> WORK REQUIRED
Recast the lines of the material below as a numbered list, leaving out blank lines and the pictures.

> ROWS
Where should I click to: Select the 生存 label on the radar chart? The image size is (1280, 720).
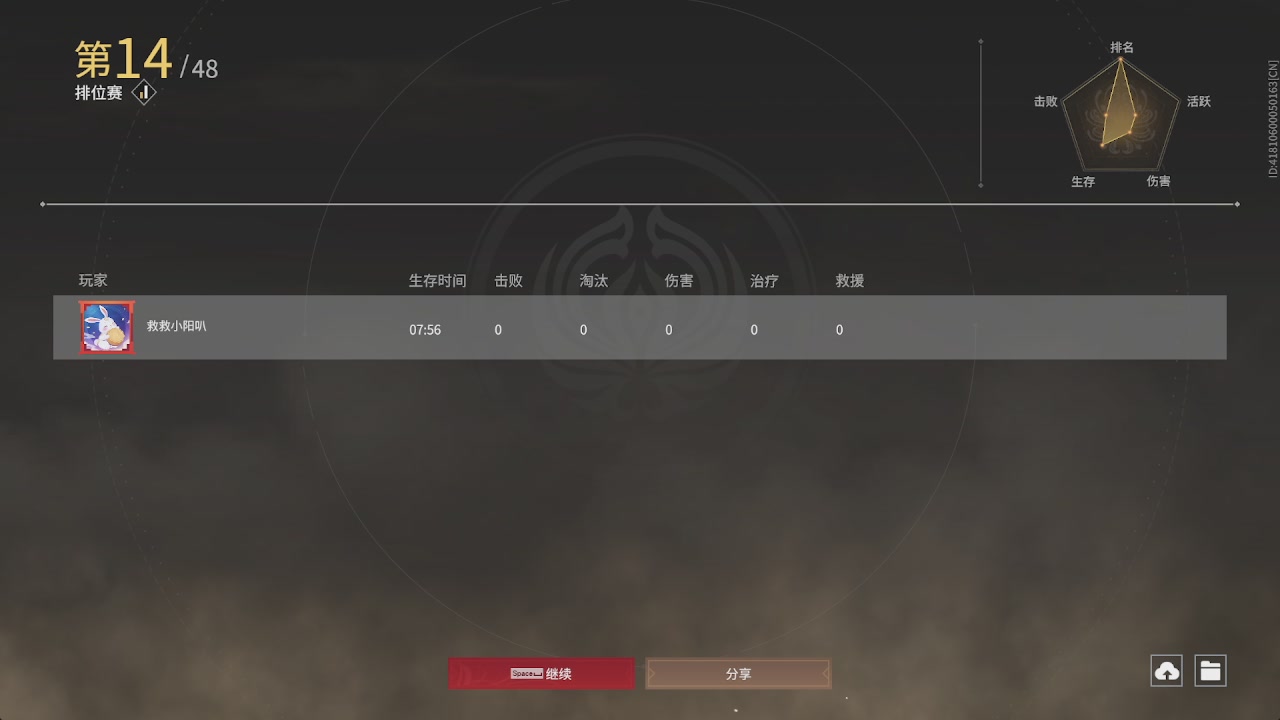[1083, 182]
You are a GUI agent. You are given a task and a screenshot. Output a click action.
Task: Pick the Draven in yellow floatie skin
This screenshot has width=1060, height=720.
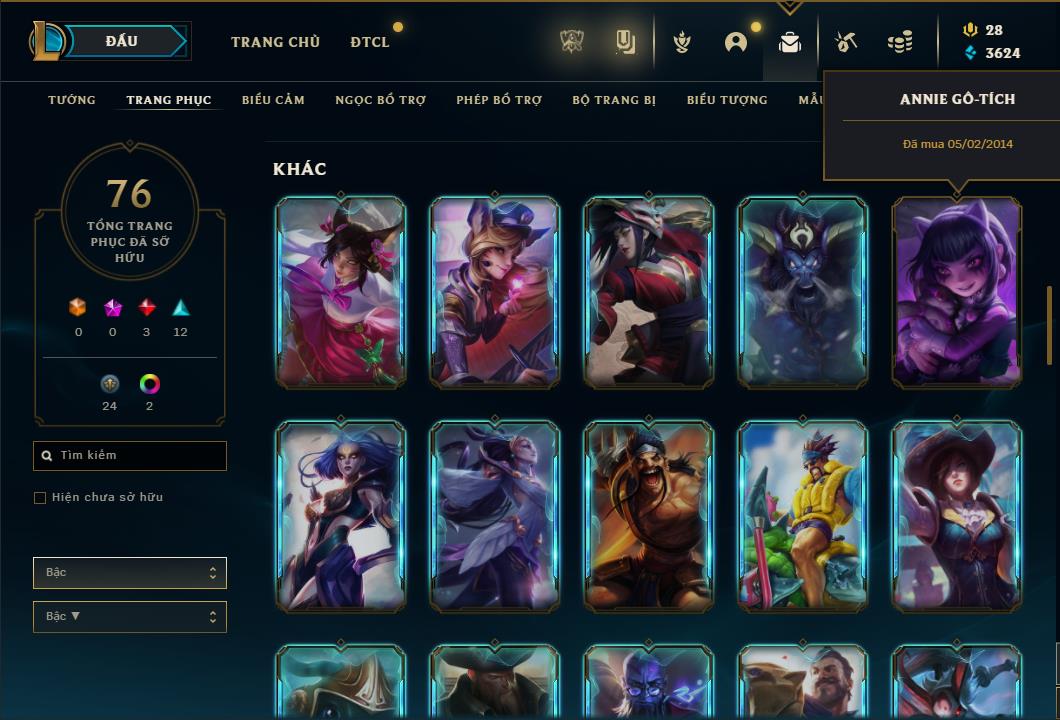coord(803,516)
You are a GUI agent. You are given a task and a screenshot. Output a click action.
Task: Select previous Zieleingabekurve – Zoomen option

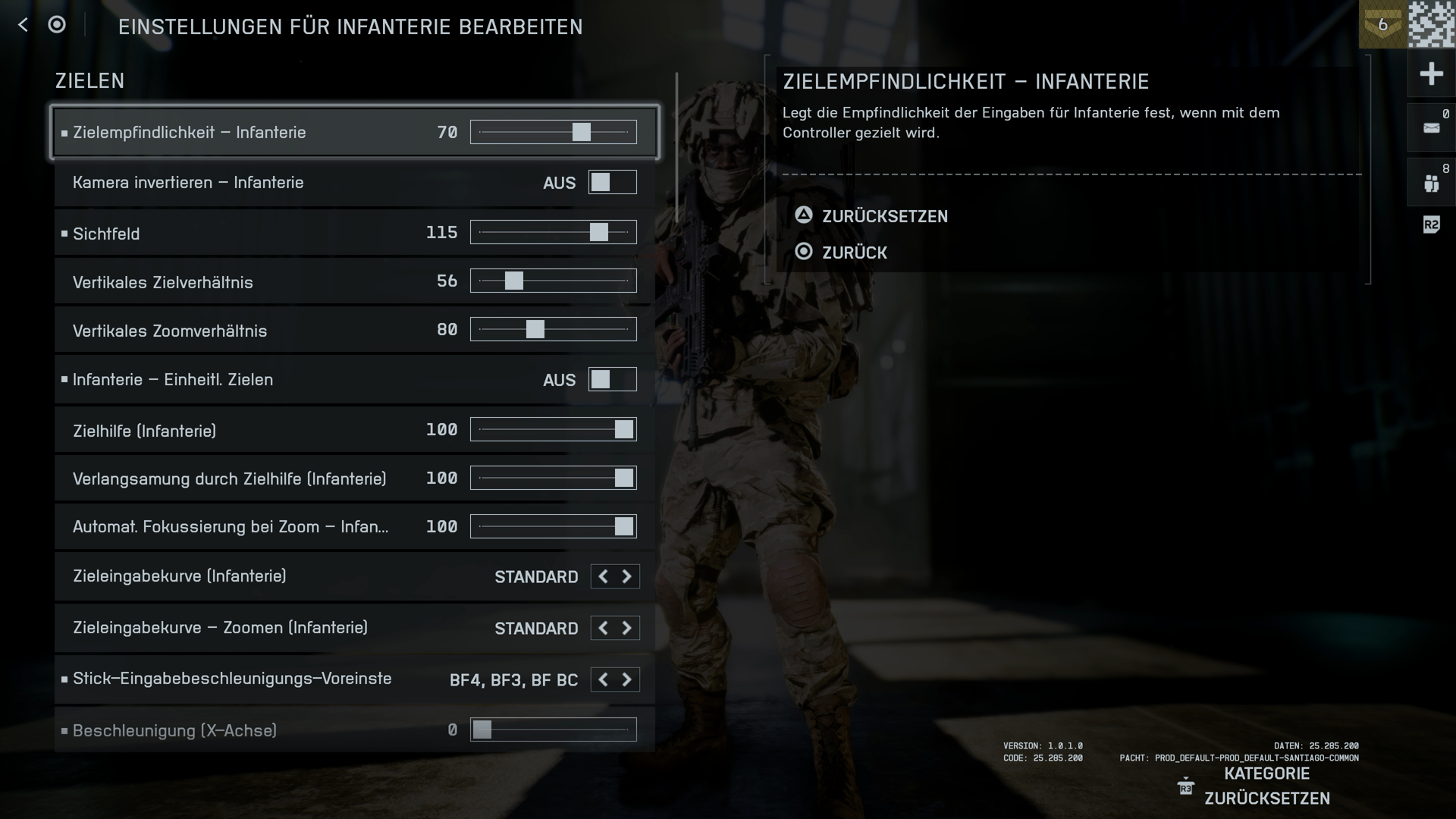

> OUTPUT OF THE TASK
1. Where should I click to: Select the 生存 label on the radar chart? The image size is (1280, 720).
2. [1083, 182]
3. You are a GUI agent. You are given a task and a screenshot. Output a click action.
4. Task: Pick the Draven in yellow floatie skin
5. This screenshot has width=1060, height=720.
6. coord(803,516)
7. You are a GUI agent. You are given a task and a screenshot. Output a click action.
8. Task: Select previous Zieleingabekurve – Zoomen option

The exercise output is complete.